Spring is upon us and there are so many flowers in bloom, most of us are not surprised by their fragrance in the air. If you can’t seem to smell the rejuvenation of Springtime, it could be that your nasal passages are obstructed by polyps. Nasal polyps are small grape-shaped growths that not only dampen the sense of smell but may also make it difficult to breathe. It is estimated that up to 30 percent of Americans are affected by nasal polyps. In addition to causing difficulty breathing, these growths may contribute to chronic rhinosinusitis. Here we discuss how to know if you may have nasal polyps and what to do if you suspect this condition.
How to Tell If You Have Nasal Polyps
Smaller nasal polyps may not present symptoms. Polyps that have grown larger may cause:
- Diminished sense of smell
- Postnasal drip
- Difficulty breathing through the nose
- Diminished sense of taste
- Chronic runny nose
- Excessive mucus
- Facial pressure or pain
- Chronic sinus infections
- Sleep apnea
Diagnosing and Treating Nasal Polyps
Diagnostic tests such as a nasal endoscopy or CT scan can identify if polyps are present and, if so, where they are located. Testing also identifies how many polyps may have developed and their size. Based on these findings, medical management may involve:
- Saline spray or irrigation to cleanse the sinuses and keep them moistened.

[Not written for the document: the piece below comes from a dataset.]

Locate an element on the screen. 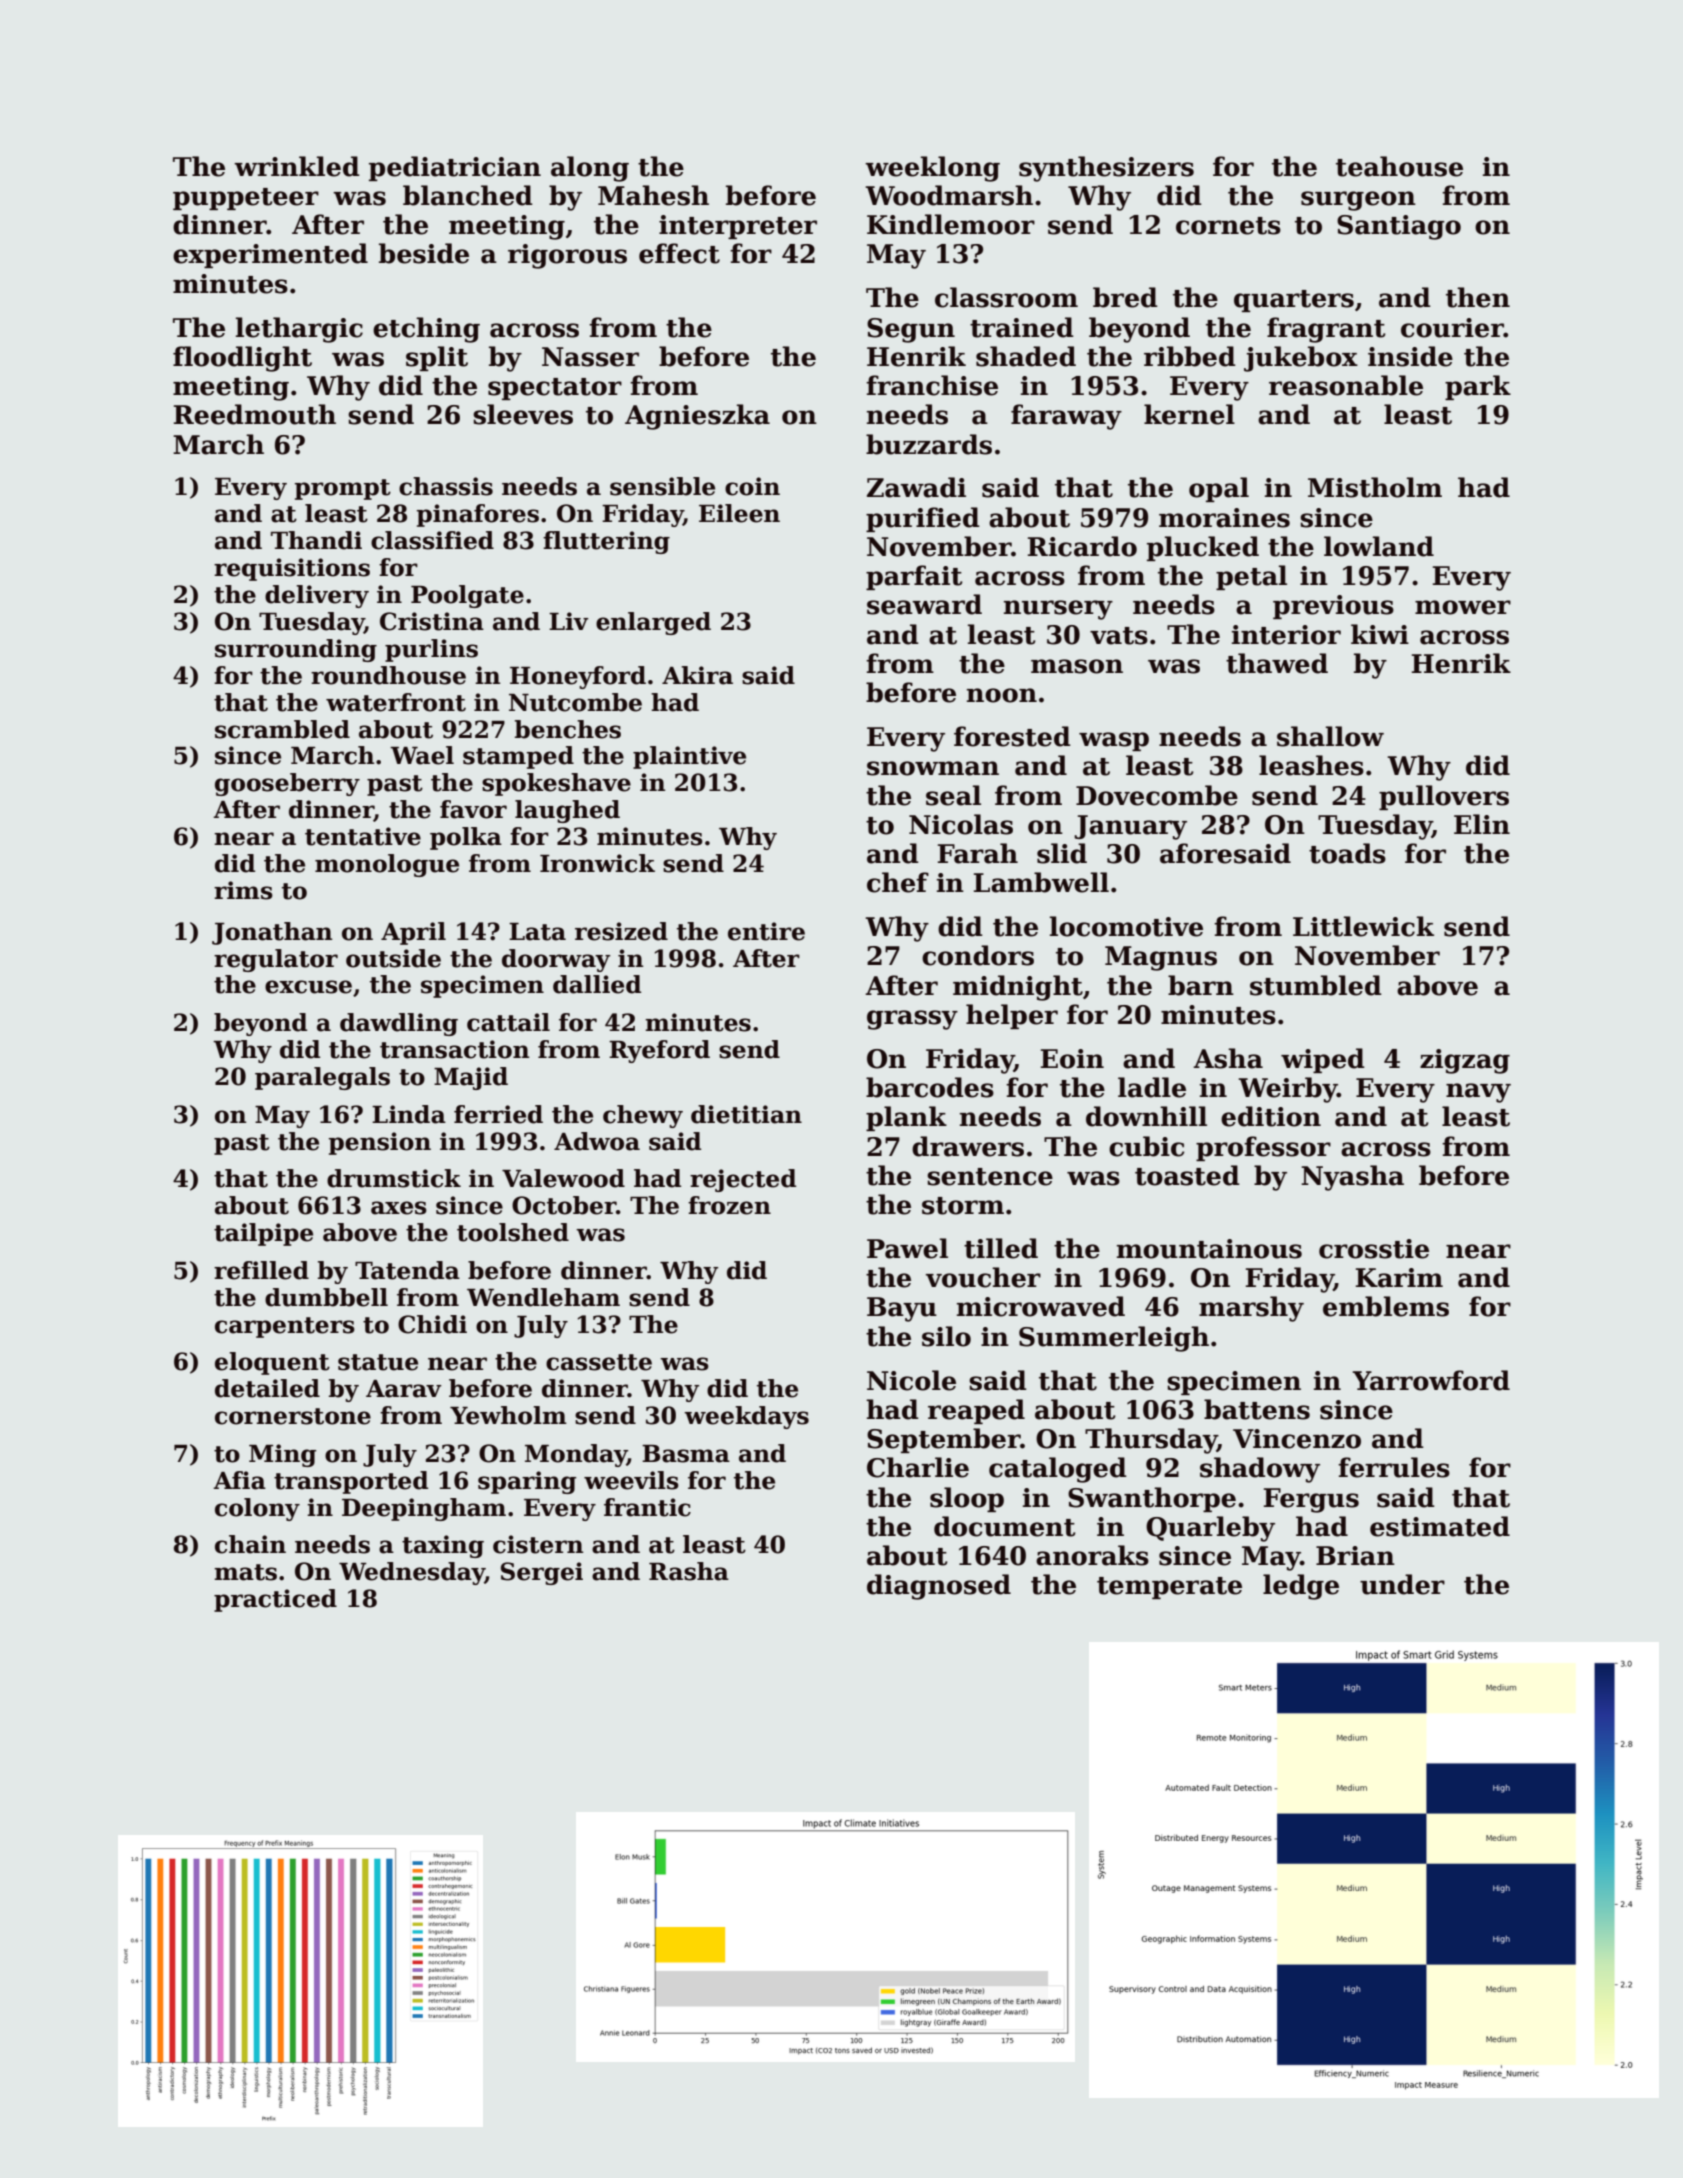  Ryeford is located at coordinates (659, 1051).
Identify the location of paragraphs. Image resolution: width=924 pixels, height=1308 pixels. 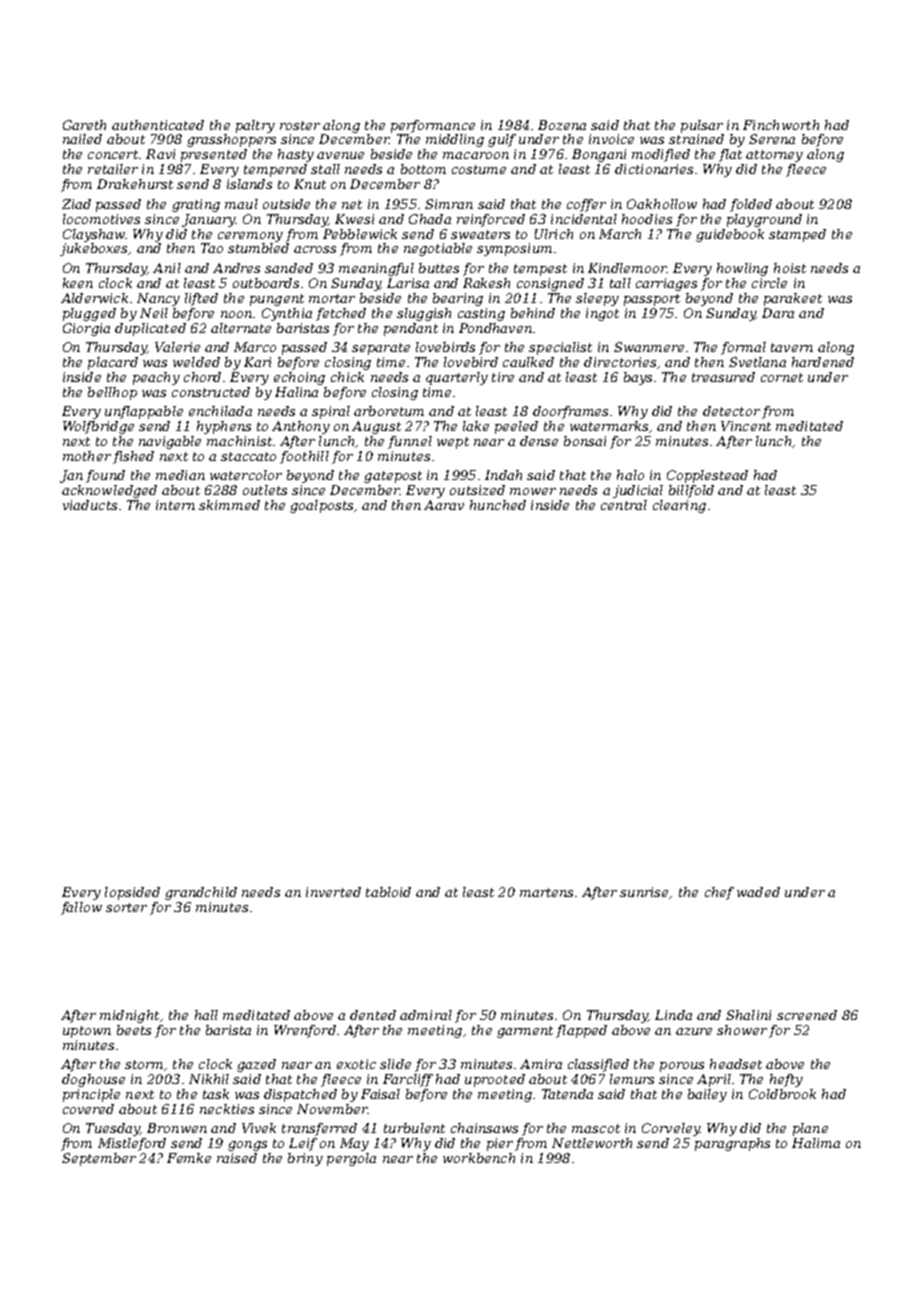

- Nasal steroid spray may be used to reduce inflammation. This may also decrease polyp size.
- Allergy treatment, including medication or immunotherapy.
- Oral steroids may be prescribed if steroid spray does not reduce polyps within a few days.
Surgery called Polypectomy may be considered when conservative measures do not achieve the desired level of improvement. This procedure extracts excess tissue using local anesthetic and a small device.